Лизен кивнула. У нее оказалось восемь пропущенных звонков и две эсэмэски. Все от Харри. Его имя стояло на дисплее.
– Значит, ты знаешь журналиста?
Лизен кивнула.
– Тогда почему врешь?
Она молчала.
– Я думал, ты другая.
– Прости.
Прости? Вот как она заговорила! Что ж, самое время.
Герт-Инге с удовлетворением посмотрел на ее щеки – красные, со следами его пальцев. Сила удара в запястье, кисть расслаблена, пальцы чуть расставлены – хорошая работа!
Но Лизен не выглядела напуганной. Герт-Инге даже зауважал ее. Не то что ирландка!
«Прости» – больше ничего. Ни слез, ни мольбы о пощаде.
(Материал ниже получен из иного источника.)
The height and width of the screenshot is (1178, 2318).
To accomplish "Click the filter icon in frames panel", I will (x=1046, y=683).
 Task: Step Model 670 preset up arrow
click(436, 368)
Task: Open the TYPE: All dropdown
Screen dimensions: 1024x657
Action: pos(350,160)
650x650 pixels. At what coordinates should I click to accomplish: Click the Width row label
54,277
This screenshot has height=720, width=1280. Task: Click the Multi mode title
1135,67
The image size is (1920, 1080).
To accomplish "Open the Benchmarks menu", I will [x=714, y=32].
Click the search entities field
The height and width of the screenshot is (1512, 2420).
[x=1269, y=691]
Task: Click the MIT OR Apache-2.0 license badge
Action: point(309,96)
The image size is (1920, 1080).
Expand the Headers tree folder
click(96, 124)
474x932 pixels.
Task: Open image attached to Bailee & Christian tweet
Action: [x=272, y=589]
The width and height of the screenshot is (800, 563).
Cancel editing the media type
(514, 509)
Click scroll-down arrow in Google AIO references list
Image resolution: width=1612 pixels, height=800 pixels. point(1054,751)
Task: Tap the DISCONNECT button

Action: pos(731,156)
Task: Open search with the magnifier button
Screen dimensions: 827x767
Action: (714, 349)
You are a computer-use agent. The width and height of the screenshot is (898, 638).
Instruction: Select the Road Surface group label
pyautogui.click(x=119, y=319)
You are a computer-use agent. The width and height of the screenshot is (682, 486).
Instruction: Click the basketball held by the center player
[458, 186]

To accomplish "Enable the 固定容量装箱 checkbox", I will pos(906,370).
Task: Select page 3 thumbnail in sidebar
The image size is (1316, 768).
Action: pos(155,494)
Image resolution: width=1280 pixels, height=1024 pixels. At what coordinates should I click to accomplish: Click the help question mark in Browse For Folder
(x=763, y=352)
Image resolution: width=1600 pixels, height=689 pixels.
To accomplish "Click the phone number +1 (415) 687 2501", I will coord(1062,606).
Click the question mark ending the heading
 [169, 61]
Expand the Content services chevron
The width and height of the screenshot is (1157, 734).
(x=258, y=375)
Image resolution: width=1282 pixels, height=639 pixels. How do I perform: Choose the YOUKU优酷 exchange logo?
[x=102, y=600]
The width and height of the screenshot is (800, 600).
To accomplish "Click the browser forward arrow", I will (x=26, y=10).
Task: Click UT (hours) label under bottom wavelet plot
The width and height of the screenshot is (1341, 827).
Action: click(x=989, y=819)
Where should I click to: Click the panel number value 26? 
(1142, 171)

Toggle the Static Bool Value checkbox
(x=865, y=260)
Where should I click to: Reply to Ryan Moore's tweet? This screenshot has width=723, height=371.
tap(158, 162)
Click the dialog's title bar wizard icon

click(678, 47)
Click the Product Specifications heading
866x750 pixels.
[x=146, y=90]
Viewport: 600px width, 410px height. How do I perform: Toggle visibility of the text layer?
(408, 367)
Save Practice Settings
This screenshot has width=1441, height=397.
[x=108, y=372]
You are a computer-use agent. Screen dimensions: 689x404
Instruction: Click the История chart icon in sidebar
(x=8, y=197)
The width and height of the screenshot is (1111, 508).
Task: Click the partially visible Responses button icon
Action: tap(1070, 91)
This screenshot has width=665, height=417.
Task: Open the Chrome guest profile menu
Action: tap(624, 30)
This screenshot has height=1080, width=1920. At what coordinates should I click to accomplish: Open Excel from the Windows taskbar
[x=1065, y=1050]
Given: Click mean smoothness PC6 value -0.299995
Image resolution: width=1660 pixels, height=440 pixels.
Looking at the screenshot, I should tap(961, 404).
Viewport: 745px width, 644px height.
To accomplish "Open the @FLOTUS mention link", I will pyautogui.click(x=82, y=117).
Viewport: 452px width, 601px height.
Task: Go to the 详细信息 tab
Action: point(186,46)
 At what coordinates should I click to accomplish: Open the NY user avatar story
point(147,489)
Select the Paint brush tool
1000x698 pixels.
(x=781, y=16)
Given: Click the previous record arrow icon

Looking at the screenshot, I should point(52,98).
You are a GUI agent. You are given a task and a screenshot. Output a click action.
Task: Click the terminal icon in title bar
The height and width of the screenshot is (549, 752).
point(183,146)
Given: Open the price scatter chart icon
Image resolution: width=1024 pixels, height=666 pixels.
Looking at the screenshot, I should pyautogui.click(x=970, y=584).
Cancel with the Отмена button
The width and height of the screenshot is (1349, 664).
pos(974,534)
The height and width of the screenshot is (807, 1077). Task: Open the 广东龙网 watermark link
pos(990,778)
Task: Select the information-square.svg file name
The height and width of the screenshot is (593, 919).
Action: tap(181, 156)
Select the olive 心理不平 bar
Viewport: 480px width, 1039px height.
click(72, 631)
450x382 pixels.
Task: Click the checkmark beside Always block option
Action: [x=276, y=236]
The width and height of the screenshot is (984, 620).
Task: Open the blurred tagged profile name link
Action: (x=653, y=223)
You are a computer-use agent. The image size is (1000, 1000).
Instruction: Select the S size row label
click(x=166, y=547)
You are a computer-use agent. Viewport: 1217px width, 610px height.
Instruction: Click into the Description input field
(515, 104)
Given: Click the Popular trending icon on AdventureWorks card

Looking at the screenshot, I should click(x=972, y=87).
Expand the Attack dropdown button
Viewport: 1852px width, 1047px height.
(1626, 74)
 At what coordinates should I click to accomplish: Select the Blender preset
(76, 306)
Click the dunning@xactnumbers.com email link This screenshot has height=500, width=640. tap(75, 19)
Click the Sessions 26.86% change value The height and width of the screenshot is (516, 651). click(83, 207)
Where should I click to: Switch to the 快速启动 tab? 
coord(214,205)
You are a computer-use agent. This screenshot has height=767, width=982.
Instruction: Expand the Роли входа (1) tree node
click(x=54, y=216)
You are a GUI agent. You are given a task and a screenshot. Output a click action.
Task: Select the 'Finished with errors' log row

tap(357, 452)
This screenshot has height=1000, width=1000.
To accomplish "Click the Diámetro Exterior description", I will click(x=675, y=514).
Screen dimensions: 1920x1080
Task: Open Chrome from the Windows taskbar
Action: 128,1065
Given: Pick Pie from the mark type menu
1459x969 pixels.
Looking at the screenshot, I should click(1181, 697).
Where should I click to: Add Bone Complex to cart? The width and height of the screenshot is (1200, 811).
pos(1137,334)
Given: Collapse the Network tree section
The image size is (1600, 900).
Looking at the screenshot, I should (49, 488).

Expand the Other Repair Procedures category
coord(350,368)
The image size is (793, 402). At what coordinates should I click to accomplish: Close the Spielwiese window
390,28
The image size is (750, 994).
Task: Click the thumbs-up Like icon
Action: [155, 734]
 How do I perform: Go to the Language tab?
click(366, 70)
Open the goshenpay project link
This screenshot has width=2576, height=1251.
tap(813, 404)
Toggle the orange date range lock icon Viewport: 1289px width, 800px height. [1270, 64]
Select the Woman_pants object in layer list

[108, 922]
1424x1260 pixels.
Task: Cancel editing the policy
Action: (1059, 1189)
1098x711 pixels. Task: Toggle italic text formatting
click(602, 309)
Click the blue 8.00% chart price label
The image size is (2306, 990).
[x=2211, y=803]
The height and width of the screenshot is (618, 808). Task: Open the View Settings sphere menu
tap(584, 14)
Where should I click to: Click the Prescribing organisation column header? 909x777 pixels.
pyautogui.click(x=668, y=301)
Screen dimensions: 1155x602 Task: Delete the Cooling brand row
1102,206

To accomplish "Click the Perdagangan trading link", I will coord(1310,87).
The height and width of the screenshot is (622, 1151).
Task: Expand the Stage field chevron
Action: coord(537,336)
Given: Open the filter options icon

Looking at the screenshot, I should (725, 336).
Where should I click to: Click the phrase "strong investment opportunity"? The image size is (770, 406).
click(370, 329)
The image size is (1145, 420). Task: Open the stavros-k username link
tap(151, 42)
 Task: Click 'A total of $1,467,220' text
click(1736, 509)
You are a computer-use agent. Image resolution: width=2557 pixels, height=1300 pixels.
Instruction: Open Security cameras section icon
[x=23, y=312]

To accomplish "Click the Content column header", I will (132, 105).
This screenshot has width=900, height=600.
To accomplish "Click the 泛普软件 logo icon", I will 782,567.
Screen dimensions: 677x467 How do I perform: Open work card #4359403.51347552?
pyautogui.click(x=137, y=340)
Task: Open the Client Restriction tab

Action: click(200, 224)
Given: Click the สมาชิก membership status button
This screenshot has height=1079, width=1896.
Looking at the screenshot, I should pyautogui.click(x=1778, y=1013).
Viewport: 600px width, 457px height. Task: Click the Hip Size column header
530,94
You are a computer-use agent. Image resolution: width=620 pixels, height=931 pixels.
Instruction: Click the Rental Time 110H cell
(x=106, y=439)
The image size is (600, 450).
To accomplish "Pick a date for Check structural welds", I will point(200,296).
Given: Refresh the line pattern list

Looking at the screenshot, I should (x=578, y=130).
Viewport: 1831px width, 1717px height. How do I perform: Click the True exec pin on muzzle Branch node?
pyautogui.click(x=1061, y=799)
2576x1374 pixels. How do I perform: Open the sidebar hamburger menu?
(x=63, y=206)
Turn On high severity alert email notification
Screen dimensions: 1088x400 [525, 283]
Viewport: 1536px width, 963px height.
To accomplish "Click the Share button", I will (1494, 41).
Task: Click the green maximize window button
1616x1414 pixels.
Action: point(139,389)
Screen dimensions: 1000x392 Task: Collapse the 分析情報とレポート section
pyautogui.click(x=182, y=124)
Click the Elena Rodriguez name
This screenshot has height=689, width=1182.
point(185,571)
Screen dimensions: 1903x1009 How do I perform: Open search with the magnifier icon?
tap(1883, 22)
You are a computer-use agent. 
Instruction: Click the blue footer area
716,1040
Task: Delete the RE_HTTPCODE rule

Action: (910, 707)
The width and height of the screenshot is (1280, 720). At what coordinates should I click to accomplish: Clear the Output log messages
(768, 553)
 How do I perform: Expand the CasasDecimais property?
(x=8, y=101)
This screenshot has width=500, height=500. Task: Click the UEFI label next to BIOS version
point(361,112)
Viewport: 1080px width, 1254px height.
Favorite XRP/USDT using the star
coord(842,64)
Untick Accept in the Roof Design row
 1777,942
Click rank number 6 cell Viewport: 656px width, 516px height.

Герт-Инге давно уже не думал о том, как бы сложилась его жизнь, если бы не ряд случайных обстоятельств. Если бы не мать, точнее, не дедушка… Он привык во всем винить мать, но как останешься нормальной, родив ребенка от собственного отца?
На несколько мгновений комната погрузилась в полную тишину. Первое время Лизен тяжело дышала, но теперь успокоилась и сидела, уткнувшись головой в мягкую спинку кресла.
– Мой отец был отцом моей матери, – вдруг сообщил Герт-Инге.
Лизен не пошевелилась.
– То есть мой дед стал моим отцом, – повторил Герт-Инге.
Лизен не реагировала, но ему полегчало.
– Может, это все объясняет хоть отчасти. – Он вздохнул. – А может, целиком.
И начал рассказывать.
Он представлял, что сделает это в другой обстановке: угостит Лизен хорошим обедом, нальет вина, а потом признается во всем. Но получилось иначе. Они сидели в сарае, который он собственноручно обустроил для других целей, и Лизен слушала его в наручниках, со сведенными за спину руками, с горящим после пощечин лицом и со спущенными на щиколотки брюками.